- What you have to do -
Resume the passage on writing rescue specs, picking up right after its final sentence.

- Given passage -
== Segment start ==

Each rescue spec you write becomes raw material for the next one. Patterns repeat: certain protected scopes appear in most rescues, certain success-criteria shapes work better than others, certain evidence formats are easier to verify.

Capturing the patterns turns rescue-spec writing from improvised work into template work. Over time, you develop a personal template that covers most rescues, with project-specific details filled in for each.

This is the same Move 1 → Move 2 codification loop covered in why AI keeps changing your code applied to rescue specifications. Each spec is a Move 1; the pattern extracted from it becomes part of the Move 2 template.

The discipline that frameworkifies the spec is documented in the four-layer enforcement framework, where the spec is the layer-one constraint that everything downstream operates against.

What to do when the project's so broken you can't write the spec

Sometimes the project is in a state where you can't even write the spec accurately because you don't yet know enough about what's broken. This is itself diagnostic.

The first move is investigation, not repair. Run the ai-coding-agent-broke-my-app recovery sequence to find out what state the system is actually in. Capture the baseline. Run the surface-vs-semantic check. Identify what's specifically broken.

Once you know what's broken, the rescue spec becomes writable. The investigation produces the input the spec needs.

Skipping the investigation and trying to spec the repair against a state you don't understand produces a spec that's based on assumptions, which produces repairs against the wrong baseline.

== Segment end ==

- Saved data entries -

== Segment start ==

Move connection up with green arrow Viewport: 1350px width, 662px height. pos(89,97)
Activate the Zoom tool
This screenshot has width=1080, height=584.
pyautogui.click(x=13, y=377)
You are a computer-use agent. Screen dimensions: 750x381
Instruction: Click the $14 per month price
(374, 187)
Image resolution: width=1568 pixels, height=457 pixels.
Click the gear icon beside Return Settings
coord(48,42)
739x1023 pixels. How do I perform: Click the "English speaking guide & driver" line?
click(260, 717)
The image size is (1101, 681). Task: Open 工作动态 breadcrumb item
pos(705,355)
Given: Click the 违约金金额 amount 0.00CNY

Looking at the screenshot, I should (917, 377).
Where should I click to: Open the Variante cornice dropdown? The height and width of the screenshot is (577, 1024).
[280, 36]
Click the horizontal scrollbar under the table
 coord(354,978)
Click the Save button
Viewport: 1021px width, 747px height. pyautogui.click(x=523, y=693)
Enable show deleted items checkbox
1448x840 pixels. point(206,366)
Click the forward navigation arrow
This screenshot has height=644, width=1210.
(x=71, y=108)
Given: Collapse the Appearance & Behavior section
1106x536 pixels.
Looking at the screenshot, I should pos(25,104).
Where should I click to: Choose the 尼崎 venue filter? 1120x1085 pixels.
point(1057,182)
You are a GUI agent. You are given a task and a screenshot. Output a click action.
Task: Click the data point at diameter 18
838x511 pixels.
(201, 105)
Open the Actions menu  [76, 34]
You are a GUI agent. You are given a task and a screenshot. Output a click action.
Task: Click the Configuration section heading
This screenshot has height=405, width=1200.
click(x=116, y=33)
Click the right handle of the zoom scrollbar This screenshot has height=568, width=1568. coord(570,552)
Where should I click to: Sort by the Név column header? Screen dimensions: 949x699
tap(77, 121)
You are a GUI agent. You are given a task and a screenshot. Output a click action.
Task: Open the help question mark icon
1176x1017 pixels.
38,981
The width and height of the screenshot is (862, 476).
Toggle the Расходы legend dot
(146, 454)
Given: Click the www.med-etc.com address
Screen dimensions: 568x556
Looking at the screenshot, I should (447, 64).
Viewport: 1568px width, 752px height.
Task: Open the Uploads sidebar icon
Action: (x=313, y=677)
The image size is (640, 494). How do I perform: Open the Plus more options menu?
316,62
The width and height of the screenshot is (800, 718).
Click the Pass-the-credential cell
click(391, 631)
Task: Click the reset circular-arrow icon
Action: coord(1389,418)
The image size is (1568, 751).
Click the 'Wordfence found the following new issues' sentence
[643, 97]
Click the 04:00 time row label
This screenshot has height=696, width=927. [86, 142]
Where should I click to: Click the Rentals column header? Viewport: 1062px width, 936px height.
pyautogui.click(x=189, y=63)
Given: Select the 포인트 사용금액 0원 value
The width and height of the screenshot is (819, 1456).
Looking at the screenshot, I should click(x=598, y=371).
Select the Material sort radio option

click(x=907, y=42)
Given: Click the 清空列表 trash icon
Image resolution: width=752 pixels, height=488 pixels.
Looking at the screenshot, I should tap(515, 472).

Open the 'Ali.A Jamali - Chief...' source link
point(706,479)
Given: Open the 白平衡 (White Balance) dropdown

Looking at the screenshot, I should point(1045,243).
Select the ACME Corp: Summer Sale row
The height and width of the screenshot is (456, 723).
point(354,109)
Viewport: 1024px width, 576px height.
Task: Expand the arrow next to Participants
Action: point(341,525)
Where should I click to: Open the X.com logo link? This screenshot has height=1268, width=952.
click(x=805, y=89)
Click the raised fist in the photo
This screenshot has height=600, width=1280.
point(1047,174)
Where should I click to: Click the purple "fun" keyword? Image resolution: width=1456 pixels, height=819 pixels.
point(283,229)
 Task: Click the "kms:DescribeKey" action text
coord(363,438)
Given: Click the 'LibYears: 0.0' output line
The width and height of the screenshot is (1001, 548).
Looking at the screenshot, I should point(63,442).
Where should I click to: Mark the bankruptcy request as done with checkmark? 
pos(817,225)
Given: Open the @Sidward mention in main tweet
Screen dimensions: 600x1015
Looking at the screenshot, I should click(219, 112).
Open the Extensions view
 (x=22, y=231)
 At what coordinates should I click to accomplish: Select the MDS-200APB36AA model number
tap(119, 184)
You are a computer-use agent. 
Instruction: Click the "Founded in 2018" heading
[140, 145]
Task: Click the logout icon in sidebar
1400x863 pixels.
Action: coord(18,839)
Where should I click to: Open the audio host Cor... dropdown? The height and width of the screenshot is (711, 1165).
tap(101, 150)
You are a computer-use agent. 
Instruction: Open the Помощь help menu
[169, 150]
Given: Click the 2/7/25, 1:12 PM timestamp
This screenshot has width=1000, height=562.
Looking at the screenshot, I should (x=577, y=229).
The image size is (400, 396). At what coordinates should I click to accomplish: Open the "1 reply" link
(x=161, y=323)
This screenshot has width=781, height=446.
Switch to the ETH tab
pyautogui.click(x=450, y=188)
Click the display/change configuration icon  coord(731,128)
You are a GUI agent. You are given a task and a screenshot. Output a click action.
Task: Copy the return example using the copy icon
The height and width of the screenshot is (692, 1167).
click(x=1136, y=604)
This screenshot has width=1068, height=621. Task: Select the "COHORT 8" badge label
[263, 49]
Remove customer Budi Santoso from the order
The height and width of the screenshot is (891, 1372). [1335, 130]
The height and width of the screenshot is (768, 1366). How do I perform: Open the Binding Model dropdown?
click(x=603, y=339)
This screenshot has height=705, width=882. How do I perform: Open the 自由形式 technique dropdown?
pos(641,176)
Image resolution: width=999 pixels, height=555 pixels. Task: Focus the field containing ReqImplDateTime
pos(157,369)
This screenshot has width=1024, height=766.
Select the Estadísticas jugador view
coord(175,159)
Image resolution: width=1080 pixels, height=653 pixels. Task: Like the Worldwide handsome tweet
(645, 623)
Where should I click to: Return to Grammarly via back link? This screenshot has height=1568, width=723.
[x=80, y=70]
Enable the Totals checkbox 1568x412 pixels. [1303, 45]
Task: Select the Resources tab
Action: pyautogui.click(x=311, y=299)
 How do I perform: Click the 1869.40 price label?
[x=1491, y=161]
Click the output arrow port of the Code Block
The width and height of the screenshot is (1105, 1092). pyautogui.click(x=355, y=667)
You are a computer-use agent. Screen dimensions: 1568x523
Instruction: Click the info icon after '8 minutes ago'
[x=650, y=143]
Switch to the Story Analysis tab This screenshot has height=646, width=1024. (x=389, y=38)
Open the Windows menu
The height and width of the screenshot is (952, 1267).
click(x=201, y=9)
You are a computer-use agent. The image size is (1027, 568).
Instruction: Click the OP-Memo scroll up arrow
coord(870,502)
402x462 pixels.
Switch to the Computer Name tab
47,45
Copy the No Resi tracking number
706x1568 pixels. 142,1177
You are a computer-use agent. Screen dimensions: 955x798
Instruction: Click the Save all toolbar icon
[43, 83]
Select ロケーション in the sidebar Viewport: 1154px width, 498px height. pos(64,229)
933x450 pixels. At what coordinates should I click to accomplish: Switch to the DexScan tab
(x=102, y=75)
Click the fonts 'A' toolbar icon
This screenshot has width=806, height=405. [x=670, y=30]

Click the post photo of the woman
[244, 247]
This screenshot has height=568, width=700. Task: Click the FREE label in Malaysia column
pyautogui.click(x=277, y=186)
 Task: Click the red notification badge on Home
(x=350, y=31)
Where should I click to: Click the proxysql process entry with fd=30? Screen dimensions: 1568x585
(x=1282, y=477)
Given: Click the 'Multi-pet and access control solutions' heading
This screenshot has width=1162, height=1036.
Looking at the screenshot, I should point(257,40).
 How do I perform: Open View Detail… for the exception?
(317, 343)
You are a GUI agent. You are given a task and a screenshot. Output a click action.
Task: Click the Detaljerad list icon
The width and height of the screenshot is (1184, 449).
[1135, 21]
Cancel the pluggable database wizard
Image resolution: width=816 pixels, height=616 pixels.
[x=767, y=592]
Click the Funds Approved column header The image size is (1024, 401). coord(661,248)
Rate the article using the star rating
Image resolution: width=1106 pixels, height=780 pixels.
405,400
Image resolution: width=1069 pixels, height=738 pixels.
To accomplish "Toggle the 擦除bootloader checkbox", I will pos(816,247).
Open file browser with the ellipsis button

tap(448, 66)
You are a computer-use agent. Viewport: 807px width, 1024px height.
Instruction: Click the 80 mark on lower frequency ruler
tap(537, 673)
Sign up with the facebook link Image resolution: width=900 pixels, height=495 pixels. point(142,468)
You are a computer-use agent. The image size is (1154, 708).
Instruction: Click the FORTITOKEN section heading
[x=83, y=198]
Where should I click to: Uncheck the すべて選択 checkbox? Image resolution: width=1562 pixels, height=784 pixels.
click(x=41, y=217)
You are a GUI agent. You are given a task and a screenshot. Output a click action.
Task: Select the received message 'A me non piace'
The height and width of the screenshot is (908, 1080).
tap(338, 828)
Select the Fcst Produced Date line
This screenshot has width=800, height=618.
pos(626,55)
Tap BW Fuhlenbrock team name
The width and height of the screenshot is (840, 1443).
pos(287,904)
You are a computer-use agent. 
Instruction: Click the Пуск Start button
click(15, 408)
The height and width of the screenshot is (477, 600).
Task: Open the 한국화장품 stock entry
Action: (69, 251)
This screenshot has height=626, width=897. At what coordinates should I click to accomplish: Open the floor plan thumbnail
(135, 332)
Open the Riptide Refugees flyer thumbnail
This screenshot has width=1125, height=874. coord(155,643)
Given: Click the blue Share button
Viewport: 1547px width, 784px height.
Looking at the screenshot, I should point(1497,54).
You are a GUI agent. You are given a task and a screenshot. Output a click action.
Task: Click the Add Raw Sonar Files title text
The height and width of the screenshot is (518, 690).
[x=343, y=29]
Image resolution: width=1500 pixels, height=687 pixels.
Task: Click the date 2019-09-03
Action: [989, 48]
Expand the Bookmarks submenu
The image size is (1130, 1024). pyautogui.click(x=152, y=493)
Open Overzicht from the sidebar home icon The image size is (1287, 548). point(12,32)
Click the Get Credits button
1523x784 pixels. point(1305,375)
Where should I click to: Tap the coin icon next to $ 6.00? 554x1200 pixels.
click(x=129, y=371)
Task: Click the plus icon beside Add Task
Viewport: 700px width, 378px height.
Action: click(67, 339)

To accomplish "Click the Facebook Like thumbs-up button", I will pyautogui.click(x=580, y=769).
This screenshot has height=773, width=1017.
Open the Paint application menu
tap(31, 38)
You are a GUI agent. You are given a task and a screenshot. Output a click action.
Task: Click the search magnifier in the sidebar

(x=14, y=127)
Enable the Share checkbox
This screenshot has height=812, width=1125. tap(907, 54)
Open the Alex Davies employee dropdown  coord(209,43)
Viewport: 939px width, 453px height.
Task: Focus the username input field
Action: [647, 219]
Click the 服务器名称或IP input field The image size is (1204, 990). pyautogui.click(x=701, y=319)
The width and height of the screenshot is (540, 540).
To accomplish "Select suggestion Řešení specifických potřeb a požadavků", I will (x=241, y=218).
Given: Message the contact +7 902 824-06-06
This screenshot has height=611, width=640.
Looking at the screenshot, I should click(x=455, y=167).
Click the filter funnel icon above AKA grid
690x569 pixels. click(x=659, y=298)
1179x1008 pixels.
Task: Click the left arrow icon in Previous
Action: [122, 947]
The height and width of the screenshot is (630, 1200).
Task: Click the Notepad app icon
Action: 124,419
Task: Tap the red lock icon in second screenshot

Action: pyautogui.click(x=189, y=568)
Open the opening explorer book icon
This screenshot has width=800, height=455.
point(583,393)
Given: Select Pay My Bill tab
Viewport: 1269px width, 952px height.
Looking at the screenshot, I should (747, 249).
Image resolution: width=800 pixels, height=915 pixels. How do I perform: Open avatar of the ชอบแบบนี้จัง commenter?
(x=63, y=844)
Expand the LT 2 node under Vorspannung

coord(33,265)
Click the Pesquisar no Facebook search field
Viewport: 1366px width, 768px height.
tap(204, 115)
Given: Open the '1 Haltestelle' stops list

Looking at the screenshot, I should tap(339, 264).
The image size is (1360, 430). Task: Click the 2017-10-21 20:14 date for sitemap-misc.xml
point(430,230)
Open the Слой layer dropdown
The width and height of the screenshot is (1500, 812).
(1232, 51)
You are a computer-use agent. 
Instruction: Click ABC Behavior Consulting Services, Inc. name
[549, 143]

== Segment end ==

- Task output -
What this gives you

A well-written rescue spec turns a panic into a triagable engagement. The repairer (human, AI, or future-you) can execute against it. The verification is structured. The boundary is clear. The outcome is documented.

Without it, every rescue is improvised, and improvised rescues produce inconsistent outcomes. With it, rescues become repeatable, and the repeatability is what lets a team get good at rescue work over time rather than treating each one as a fresh crisis.

The spec is the most underrated artifact in AI-assisted work generally and in repair work specifically. Operators who treat it as essential produce reliable outcomes. Operators who treat it as overhead produce the firefighting cycles this cluster repeatedly addresses.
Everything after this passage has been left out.